■ **GIVEN EXERCISE**
Please rewrite the rows from the line containing "Viewport: 1142px width, 458px" down to the line containing "Screen dimensions: 1227x771 pos(220,170)", changing "Automations" to "Integrations" and leaving everything else the same.

■ **ENTRIES PROVIDED**
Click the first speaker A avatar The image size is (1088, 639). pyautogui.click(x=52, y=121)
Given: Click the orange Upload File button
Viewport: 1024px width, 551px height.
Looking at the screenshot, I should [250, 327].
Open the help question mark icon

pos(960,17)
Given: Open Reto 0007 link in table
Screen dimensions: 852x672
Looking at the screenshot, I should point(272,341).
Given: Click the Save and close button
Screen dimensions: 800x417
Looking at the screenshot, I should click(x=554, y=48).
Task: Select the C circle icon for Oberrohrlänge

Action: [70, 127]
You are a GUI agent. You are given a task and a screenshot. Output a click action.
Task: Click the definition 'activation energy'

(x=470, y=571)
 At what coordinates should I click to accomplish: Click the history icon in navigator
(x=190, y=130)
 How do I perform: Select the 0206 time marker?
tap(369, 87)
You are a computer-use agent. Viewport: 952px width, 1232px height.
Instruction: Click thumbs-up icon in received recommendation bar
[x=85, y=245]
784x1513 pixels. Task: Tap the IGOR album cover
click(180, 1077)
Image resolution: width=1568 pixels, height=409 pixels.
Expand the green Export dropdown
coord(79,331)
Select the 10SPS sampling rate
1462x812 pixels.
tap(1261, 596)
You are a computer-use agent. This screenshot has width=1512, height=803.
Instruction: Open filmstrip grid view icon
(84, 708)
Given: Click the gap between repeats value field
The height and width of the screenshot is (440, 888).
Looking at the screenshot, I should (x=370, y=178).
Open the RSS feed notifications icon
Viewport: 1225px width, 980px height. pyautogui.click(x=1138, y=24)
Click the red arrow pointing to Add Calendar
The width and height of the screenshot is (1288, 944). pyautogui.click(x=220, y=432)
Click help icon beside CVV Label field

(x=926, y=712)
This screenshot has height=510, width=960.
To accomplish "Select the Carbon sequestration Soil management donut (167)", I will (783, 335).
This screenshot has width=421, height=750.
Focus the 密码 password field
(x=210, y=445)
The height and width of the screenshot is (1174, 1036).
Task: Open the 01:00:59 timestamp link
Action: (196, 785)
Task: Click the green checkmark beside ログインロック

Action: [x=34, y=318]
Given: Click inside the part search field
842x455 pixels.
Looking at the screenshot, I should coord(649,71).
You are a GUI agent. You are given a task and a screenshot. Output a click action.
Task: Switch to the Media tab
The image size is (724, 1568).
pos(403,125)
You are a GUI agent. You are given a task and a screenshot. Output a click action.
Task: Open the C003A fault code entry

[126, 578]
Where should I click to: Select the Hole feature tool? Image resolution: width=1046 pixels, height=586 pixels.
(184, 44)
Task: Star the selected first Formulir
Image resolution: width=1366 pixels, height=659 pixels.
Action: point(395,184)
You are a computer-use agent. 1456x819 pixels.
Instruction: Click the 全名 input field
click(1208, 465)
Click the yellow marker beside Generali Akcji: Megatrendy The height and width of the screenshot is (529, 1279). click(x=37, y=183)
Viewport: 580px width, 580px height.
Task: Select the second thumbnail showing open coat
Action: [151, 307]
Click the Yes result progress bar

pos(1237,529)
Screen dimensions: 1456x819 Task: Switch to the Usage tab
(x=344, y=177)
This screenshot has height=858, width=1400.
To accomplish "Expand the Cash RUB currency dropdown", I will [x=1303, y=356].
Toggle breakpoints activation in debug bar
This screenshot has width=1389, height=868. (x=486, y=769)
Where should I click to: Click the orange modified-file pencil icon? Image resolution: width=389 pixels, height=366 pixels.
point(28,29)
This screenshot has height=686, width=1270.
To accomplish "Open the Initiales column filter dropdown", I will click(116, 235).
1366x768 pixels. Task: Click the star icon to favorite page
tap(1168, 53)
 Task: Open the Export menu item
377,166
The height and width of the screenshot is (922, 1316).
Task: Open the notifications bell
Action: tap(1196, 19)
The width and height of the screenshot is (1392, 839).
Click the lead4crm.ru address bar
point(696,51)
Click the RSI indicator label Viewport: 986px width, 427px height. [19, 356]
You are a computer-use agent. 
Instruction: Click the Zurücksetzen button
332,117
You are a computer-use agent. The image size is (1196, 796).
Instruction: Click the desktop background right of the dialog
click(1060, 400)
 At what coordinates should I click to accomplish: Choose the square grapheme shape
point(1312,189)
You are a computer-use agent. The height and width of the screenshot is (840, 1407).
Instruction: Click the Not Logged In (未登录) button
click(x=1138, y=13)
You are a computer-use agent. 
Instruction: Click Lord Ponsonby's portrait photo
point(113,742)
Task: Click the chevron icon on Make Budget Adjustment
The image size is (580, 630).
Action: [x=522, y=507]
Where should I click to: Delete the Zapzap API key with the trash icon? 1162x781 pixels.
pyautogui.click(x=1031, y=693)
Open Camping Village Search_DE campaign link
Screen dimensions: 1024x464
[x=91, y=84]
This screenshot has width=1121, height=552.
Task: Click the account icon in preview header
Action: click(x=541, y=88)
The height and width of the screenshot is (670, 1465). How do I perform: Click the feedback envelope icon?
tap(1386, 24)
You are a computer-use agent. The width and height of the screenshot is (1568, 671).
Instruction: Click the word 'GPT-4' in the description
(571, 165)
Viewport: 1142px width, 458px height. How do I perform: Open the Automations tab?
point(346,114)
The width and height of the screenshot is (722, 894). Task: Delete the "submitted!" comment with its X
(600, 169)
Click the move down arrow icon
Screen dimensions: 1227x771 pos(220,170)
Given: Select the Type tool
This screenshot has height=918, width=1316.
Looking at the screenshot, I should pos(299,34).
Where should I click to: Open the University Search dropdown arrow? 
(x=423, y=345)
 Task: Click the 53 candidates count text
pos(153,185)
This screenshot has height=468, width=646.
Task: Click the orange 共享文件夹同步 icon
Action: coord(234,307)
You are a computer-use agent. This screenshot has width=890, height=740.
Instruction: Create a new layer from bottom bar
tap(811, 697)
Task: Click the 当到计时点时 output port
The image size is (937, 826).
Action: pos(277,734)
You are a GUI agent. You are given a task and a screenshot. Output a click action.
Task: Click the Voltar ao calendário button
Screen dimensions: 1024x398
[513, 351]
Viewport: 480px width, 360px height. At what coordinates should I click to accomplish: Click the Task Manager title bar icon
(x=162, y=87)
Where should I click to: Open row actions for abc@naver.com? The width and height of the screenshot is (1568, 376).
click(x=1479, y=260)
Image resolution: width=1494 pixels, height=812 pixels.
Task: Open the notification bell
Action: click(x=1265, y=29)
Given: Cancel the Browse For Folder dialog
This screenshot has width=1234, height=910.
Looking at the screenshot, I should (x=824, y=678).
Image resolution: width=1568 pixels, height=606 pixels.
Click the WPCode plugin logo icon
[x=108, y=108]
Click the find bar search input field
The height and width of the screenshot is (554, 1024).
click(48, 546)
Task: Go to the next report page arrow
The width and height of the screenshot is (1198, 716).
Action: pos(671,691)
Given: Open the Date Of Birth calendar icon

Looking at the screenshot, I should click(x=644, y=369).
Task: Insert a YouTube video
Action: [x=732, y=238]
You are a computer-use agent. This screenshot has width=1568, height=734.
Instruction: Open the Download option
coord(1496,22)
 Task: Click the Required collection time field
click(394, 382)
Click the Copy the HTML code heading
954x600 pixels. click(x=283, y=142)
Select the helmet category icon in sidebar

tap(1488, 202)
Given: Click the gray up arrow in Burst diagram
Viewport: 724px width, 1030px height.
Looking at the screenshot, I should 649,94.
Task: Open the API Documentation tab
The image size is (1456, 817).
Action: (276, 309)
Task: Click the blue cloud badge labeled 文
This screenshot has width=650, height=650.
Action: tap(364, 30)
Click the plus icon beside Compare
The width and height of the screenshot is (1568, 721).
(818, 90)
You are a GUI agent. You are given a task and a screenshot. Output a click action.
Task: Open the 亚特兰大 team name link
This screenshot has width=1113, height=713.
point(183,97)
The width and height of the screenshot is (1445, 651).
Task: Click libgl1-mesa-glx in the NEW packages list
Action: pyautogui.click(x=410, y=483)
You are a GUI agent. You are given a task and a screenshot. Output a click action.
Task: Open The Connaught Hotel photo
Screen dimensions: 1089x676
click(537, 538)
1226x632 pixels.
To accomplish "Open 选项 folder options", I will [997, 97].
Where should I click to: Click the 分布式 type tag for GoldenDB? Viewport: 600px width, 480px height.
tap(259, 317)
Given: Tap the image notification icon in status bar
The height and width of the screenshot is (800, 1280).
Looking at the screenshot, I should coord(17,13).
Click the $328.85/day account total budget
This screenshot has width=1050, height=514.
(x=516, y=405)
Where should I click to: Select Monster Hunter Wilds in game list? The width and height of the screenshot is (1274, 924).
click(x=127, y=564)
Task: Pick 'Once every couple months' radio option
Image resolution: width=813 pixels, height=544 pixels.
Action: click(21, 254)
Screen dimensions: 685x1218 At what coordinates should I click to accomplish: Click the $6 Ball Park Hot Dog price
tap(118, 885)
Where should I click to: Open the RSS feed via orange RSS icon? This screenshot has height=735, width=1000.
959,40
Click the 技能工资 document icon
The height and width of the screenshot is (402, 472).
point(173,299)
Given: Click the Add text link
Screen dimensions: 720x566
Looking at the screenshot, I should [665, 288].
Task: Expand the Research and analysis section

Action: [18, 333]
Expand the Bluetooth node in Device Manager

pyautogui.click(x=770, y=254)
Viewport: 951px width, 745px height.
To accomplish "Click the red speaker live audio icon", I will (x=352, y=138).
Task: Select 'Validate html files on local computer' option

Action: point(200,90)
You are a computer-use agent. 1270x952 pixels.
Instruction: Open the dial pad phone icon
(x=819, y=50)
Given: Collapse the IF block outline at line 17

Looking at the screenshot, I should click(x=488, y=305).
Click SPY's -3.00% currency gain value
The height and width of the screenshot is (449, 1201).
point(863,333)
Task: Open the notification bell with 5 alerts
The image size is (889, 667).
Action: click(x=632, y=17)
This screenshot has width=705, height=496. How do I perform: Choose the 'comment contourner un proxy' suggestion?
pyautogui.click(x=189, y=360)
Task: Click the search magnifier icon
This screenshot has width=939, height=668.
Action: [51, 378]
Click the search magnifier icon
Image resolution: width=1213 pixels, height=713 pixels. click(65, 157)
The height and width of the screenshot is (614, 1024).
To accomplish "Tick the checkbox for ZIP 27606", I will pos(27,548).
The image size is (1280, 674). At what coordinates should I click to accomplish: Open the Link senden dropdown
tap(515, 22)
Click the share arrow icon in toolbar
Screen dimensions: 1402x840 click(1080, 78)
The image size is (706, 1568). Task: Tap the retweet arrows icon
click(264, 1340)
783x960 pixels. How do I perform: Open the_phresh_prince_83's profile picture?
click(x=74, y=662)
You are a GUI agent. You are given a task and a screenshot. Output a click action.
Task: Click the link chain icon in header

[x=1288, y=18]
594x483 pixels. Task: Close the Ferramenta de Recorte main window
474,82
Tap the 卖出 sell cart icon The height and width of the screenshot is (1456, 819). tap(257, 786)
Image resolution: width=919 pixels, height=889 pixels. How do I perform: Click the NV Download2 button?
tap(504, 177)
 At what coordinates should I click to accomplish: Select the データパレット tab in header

■ **RESULT OF THIS EXERCISE**
Viewport: 1142px width, 458px height. How do I perform: Open the Integrations tab?
point(346,114)
The width and height of the screenshot is (722, 894). Task: Delete the "submitted!" comment with its X
(600, 169)
Click the move down arrow icon
Screen dimensions: 1227x771 pos(220,170)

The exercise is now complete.